**Source document**:
--- --- ---
A method for isothermal DNA amplification comprising: providing to the DNA to be amplified an amplification mix comprising a first primer at least partially complementary to a region of DNA and containing Xanthosine, a second primer at least partially complementary to a region of DNA and containing Xanthosine, a DNA polymerase, an enzyme capable of strand displacement, an enzyme that recognises Xanthosine in double-stranded DNA and causes a nick or excises a base in one DNA strand at or near Xanthosine; and amplifying the DNA substantially without thermal cycling.
--- --- ---
**Your task**: In the DNA amplification text, what modified nucleoside do the first and second primers contain?
--- --- ---
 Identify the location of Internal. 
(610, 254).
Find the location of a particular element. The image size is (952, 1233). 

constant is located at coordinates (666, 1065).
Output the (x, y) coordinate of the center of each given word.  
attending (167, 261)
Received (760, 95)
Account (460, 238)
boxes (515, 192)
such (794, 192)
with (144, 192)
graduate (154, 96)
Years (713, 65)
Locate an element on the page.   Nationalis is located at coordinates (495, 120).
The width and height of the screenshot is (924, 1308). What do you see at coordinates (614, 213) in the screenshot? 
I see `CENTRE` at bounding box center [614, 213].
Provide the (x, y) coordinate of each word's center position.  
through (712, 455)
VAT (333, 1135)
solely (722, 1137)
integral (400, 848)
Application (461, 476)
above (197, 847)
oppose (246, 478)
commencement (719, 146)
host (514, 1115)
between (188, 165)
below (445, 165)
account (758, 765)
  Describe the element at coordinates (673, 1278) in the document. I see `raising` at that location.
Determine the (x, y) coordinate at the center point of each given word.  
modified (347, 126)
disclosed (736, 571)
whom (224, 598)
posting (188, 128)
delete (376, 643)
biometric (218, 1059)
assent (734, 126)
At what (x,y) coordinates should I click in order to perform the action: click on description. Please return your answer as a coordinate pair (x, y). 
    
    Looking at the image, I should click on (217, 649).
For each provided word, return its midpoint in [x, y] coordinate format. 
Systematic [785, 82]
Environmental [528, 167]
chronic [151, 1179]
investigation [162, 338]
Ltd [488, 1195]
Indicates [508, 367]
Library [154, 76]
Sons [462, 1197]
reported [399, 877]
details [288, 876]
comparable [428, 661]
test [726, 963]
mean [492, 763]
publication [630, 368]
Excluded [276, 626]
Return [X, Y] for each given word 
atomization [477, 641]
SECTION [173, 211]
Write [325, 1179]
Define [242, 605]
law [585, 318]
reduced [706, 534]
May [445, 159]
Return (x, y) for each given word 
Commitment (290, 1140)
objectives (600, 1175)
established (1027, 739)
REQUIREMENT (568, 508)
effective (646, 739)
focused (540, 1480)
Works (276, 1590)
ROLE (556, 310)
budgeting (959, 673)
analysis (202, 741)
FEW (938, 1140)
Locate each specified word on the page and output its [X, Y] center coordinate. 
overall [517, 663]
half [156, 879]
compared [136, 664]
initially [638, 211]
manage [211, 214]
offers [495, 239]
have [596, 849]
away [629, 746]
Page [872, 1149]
--- --- ---
**Answer to the exercise**: Xanthosine